Table of Contents
Use case
In certain scenarios the user may need to Iterate over range of KVs and keep them in memory to process them. A simple example could be something like this
Iterator* iter = db_->NewIterator(ReadOptions());
// Get the KVs from the DB
std::vector<std::pair<std::string, std::string>> db_kvs;
for (iter->SeekToFirst(); iter->Valid(); iter->Next()) {
db_kvs.emplace_back(iter->key().ToString(), iter->value().ToString());
}
// Process the keys (in this case we simply sort them)
auto kv_comparator = [](const std::pair<std::string, std::string>& kv1,
const std::pair<std::string, std::string>& kv2) {
return -kv1.first.compare(kv2.first);
};
std::sort(db_kvs.begin(), db_kvs.end(), kv_comparator);
for (size_t i = 0; i < db_kvs.size(); i++) {
// Use processed kvs
}
delete iter;
In this example we simply load KVs from the DB into memory, sort them using a comparator that is different from DB comparator and then use the sorted keys.
The Problem
The issue with this approach is in this line
db_kvs.emplace_back(iter->key().ToString(), iter->value().ToString());
If our keys and/or values are huge the cost of copying the key from RocksDB into our std::strings will be significant and we cannot escape this overhead since iter->key() and iter->value() Slices will be invalid the moment iter->Next() is called.
The Solution
We have introduced a new option for Iterators, ReadOptions::pin_data. When setting this option to true, RocksDB Iterator will pin the data blocks and guarantee that the Slices returned by Iterator::key() and Iterator::value() will be valid as long as the Iterator is not deleted.
ReadOptions ro;
// Tell RocksDB to keep the key and value `Slice`s valid as long as
// the `Iterator` is not deleted
ro.pin_data = true;
Iterator* iter = db_->NewIterator(ro);
// Get the KVs from the DB
std::vector<std::pair<Slice, Slice>> db_kvs;
for (iter->SeekToFirst(); iter->Valid(); iter->Next()) {
// We check "rocksdb.iterator.is-key-pinned" property to make sure that
// the key is actually pinned. There is currently no corresponding check
// possible for the value.
std::string is_key_pinned;
iter->GetProperty("rocksdb.iterator.is-key-pinned", &is_key_pinned);
assert(is_key_pinned == "1");
// `iter->key()` and `iter->value()` `Slice`s will be valid as long as
// `iter` is not deleted
db_kvs.emplace_back(iter->key(), iter->value());
}
// Process the KVs (in this case we simply sort them)

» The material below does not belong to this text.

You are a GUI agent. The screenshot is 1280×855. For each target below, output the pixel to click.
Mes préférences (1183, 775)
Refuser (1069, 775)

auto kv_comparator = [](const std::pair<Slice, Slice>& kv1,
const std::pair<Slice, Slice>& kv2) {
return -kv1.first.compare(kv2.first);
};
std::sort(db_kvs.begin(), db_kvs.end(), kv_comparator);
for (size_t i = 0; i < db_kvs.size(); i++) {
// Use processed KVs
}
delete iter;
After setting ReadOptions::pin_data to true, now we can use Iterator::key() and Iterator::value Slices without copying them
db_kvs.emplace_back(iter->key(), iter->value());
Requirements
Right now to support key Slice pinning, RocksDB must be created using BlockBased table with BlockBasedTableOptions::use_delta_encoding set to false.
Options options;
BlockBasedTableOptions table_options;
table_options.use_delta_encoding = false;
options.table_factory.reset(NewBlockBasedTableFactory(table_options));
To verify that the current key Slice is pinned and will be valid as long as the Iterator is not deleted,
We can check "rocksdb.iterator.is-key-pinned" Iterator property and assert that it's equal to 1
std::string is_key_pinned;
iter->GetProperty("rocksdb.iterator.is-key-pinned", &is_key_pinned);
assert(is_key_pinned == "1");
Value Slice pinning is supported as long as the value is stored inlined, e.g., kTypeValue records. So it does not work with features that store value externally like BlobDB, or that compose the value from multiple inputs, like merge operations.
To verify that the current value Slice is pinned and will be valid as long as the Iterator is not deleted, we can check "rocksdb.iterator.is-value-pinned" Iterator property and assert that it's equal to 1
std::string is_value_pinned;
iter->GetProperty("rocksdb.iterator.is-value-pinned", &is_value_pinned);
assert(is_value_pinned == "1");